• **THE TASK**: Where the line with "Open the Table Design tab" appears below, start writing out lines exactly, and finish with the line with "The width and", which is included; write out nothing else.

• **SOURCE RECORDS**:
[Start of Attachment]

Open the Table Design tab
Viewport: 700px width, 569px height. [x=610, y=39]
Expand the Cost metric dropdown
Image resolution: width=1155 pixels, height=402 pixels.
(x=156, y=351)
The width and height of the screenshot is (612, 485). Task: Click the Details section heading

[End of Attachment]
[Start of Attachment]

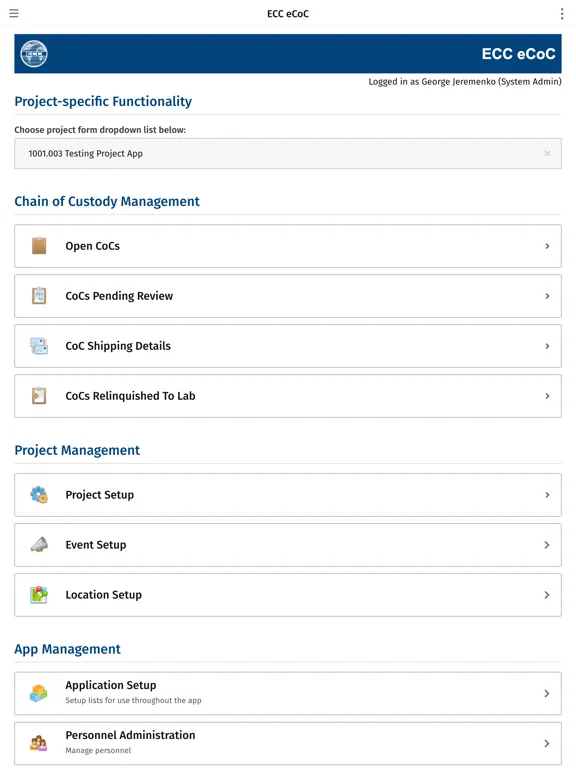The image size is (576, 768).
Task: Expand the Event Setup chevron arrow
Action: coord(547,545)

[End of Attachment]
[Start of Attachment]

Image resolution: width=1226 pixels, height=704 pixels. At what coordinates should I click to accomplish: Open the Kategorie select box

[End of Attachment]

• **SOLUTION TO THIS EXERCISE**:
Open the Table Design tab
Viewport: 700px width, 569px height. [x=610, y=39]
Expand the Cost metric dropdown
Image resolution: width=1155 pixels, height=402 pixels.
(x=156, y=351)
The width and height of the screenshot is (612, 485). Task: Click the Details section heading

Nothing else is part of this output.